Esad’ın güvenlik güçleri, protestocuları ve bu protestolarda ölenlerin cenazesine katılanları otomatik silahlarla tarıyor. Suriye kentlerine tanklarla giren Esad ordusu, açtığı rastgele ateşlerle sivilleri katlediyor. Aynı yıl Esad’ın askerleri İdlib’e giriş yapıyor. Suriye’de 1000’e yakın sivil öldürüldükten sonra Suriye halkı, Türkiye’ye sığınmaya başlıyor. O yıl Türkiye sığınan mülteci sayısı 10 binden fazla…

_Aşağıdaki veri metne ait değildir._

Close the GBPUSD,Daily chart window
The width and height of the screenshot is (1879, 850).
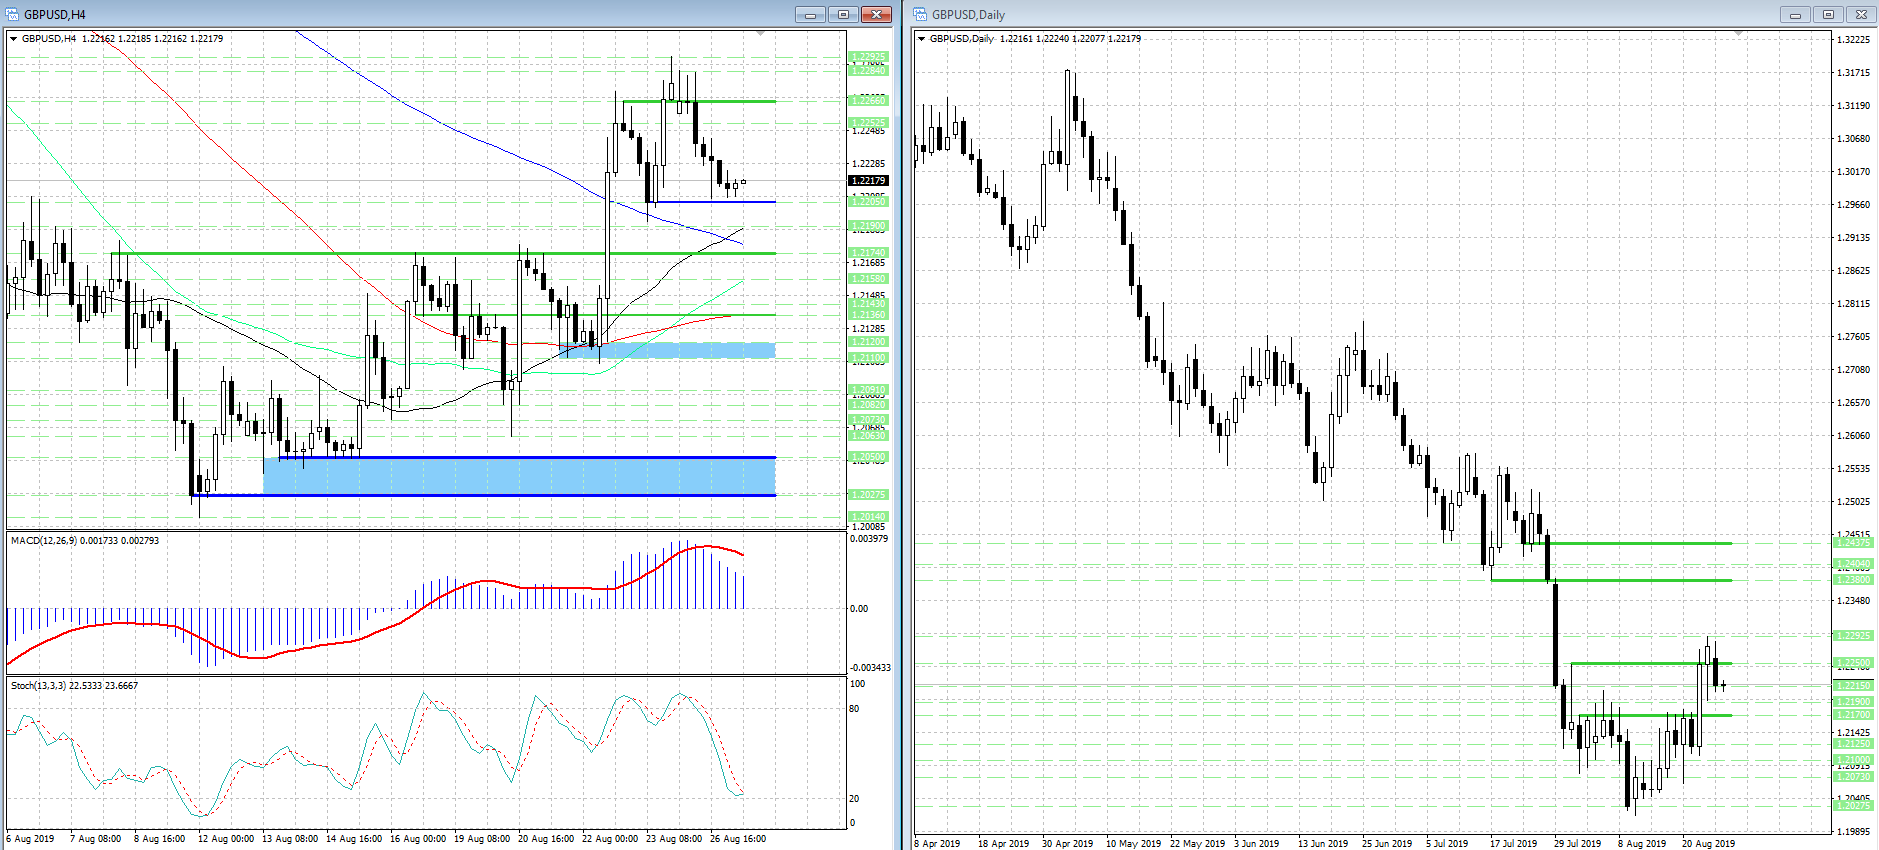[1861, 14]
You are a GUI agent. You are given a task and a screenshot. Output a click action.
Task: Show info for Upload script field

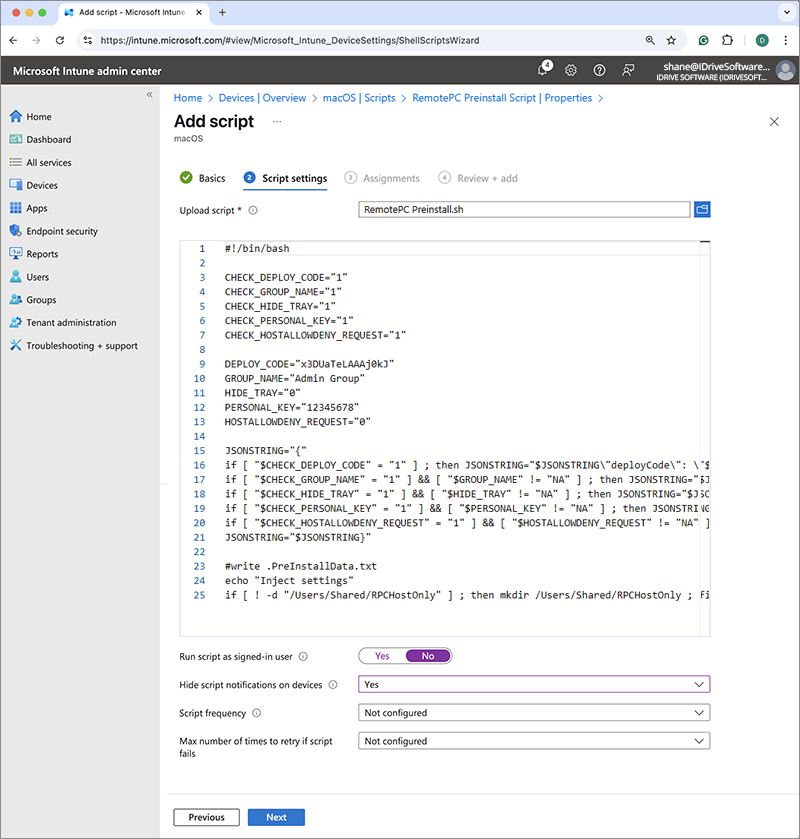click(253, 210)
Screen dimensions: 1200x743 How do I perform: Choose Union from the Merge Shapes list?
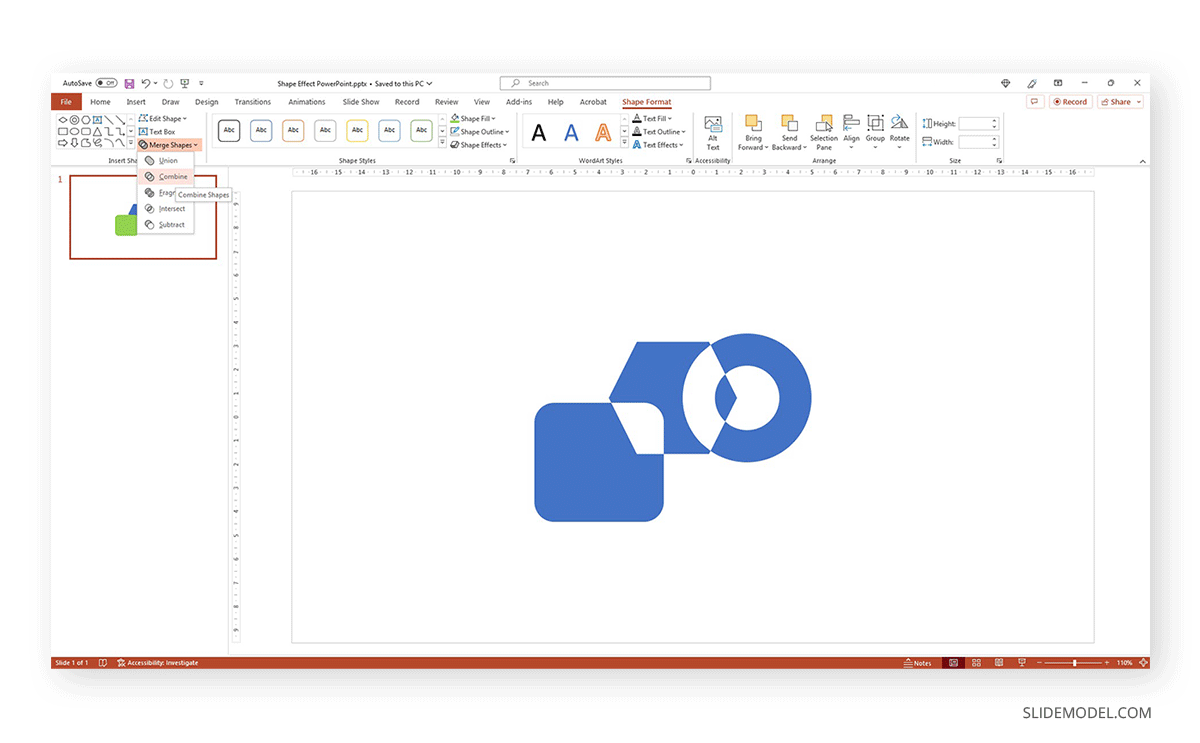[x=168, y=161]
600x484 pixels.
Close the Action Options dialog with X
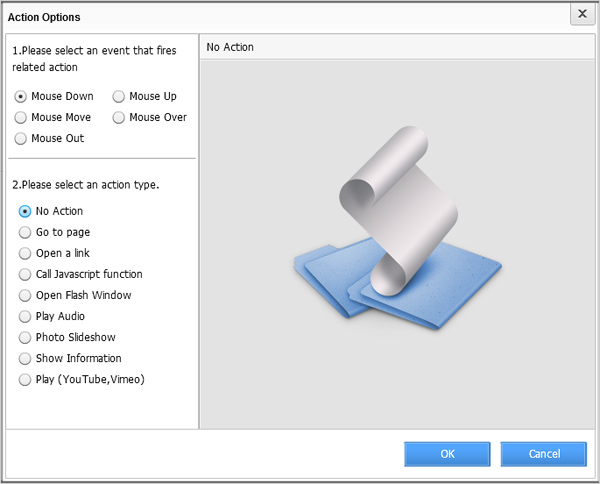pyautogui.click(x=581, y=14)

İdlib’e bağlı Derkuş kasabasındaki gönüllü tek doktor, “Özgür Suriye Ordusu haricinde Esad askerlerine de yardımcı olup tedavilerini yapıyoruz. Çünkü onlar da bizim kardeşimiz, oğlumuz” diyor. Aynı yıllarda Osmanlı mirası Halep, enkaz kente dönüyor. Türkiye sığınan Suriyeli mülteci ise sayısı 7 kat artarak 70 bine çıkıyor…
İdlib, acil tıbbi malzemelerinin eksikliği ile yaralılarını tedavi edemez hale geliyor. Medyaya, zehirli gazlardan etkilenmiş ancak oksijen maskesi olmadığı için yerde çırpınan sivillerin görüntüleri düşüyor. Suriye İç Savaşı’nın artan şiddeti ile Türkiye topraklarına sığınan mülteci sayısı o yıl 500 bin olarak resmi kayıtlara geçiyor…

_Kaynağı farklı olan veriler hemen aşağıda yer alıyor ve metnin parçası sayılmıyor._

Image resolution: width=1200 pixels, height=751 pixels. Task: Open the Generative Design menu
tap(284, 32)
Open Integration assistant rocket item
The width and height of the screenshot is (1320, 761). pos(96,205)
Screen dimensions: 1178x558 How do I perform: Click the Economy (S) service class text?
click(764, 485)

Irak ordusu tüm cephanelerini adeta DAEŞ’e teslim ederek, Musul’dan ayrılıyor. İdlib’teki kritik bölgeler Esad güçleri, muhalifler ve diğer gruplar arasında sürekli el değiştiriyor. Bir zamanlar iğne atsan yere düşmeyen İdlib sokakları, harabe evlere ve mühimmat stoklamış silahlı güçlerin çatışma alanına dönüyor.

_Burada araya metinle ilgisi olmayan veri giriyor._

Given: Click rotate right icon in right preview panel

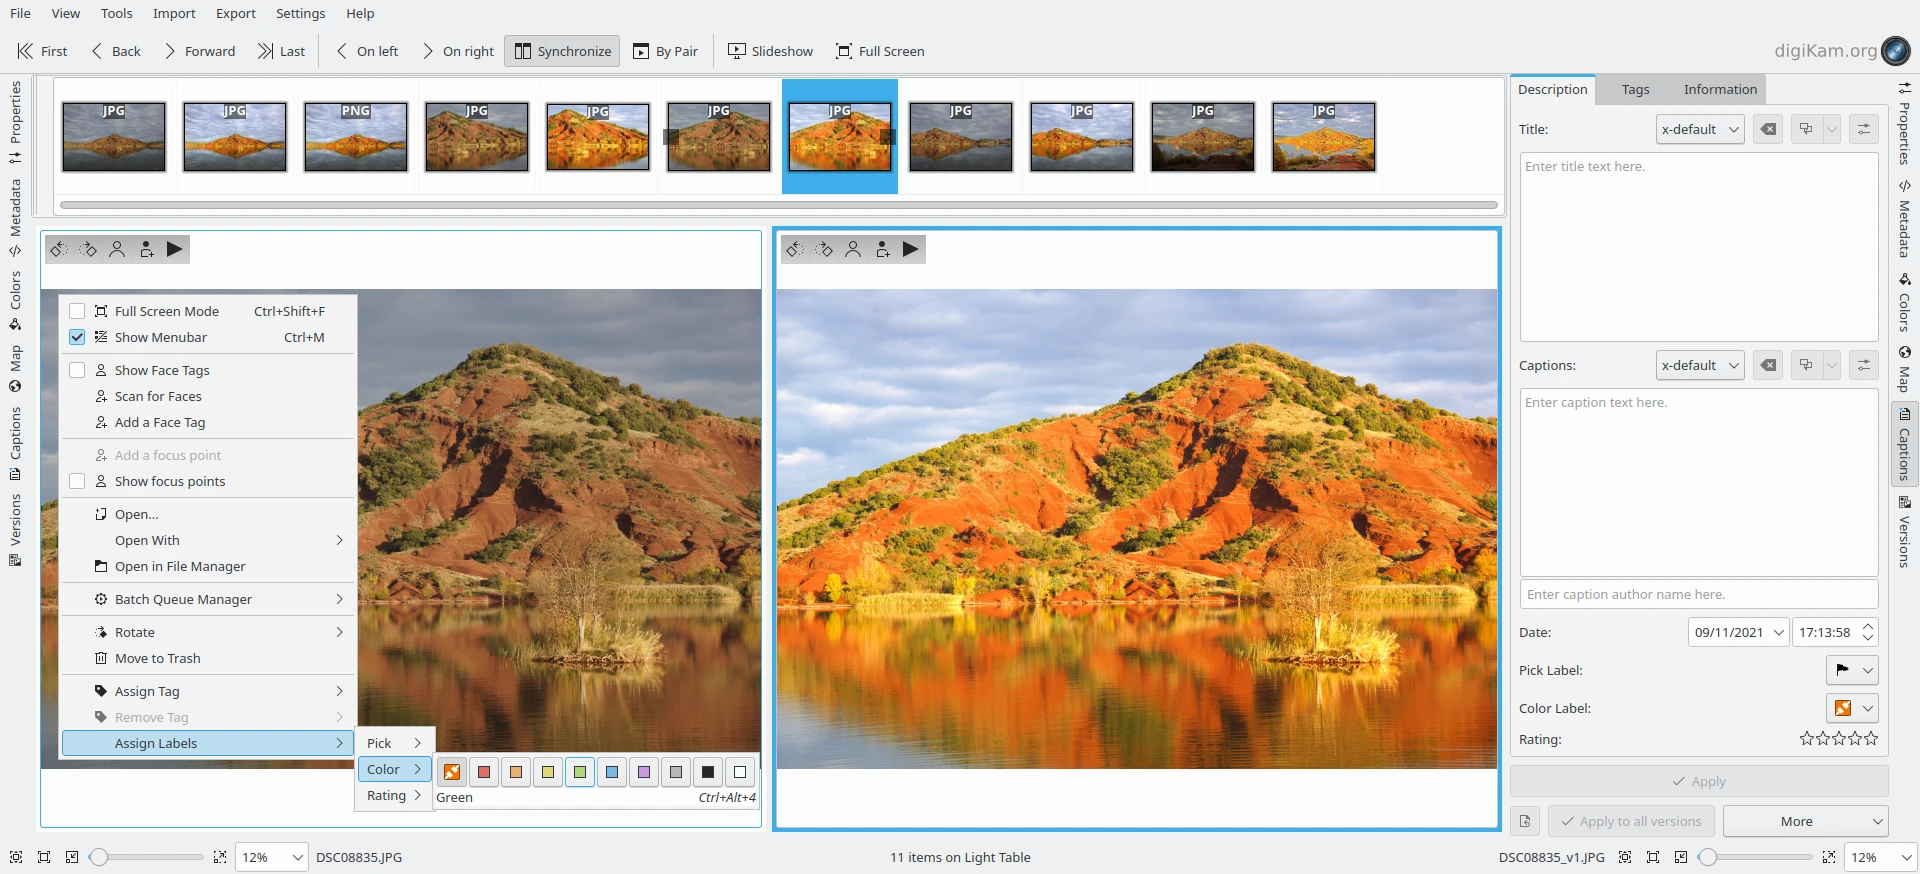Looking at the screenshot, I should (x=824, y=249).
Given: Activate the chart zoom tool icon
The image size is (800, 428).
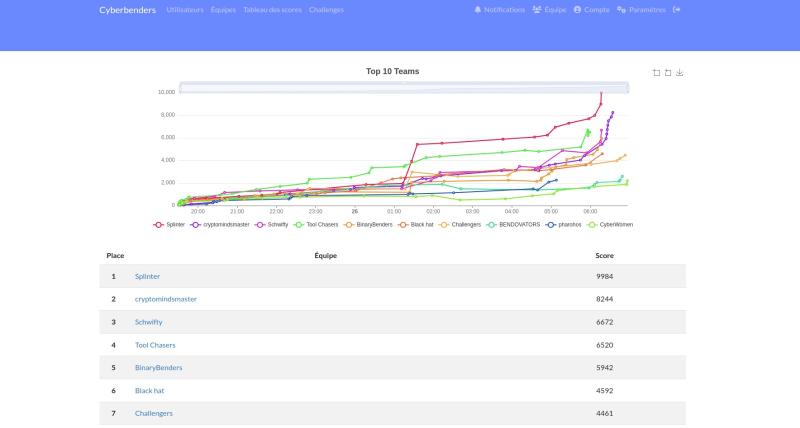Looking at the screenshot, I should click(x=656, y=73).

Bir günde 40’tan fazla çocuğun öldürüldüğü İdlib’te kimyasal katliamlar, bombalı saldırılar, bedenleri delip geçen kurşunlar rutine dönüyor. 135 bin Suriyelinin öldüğü, 3 milyonunun ise mülteci konumuna düştüğü yıllarda, Türkiye 1,5 milyon Suriyeliyi topraklarında ağırlıyor.
Suriye'de 13,5 milyon kişinin insani yardıma muhtaç olduğunu ve yaklaşık 9 milyon kişinin de açlık tehlikesi bulunduğunu belirten BM İnsani İşler Koordinasyon Ofisi Direktörü John Ging, "İdlib'in daha şiddetli saldırıların odağı olacağı ve Halep'in kaderini yaşayacağına ilişkin endişeler var" açıklamasına imza atıyor. Son 5 yılda Suriye'deki iç savaştan kaçan 4,8 milyon kişinin % 57'sinin Türkiye'ye sığındığı ve Türkiye'deki Suriyeli mülteci sayısının 2 milyon 801 bin olduğu resmi kayıtlara yansıyor.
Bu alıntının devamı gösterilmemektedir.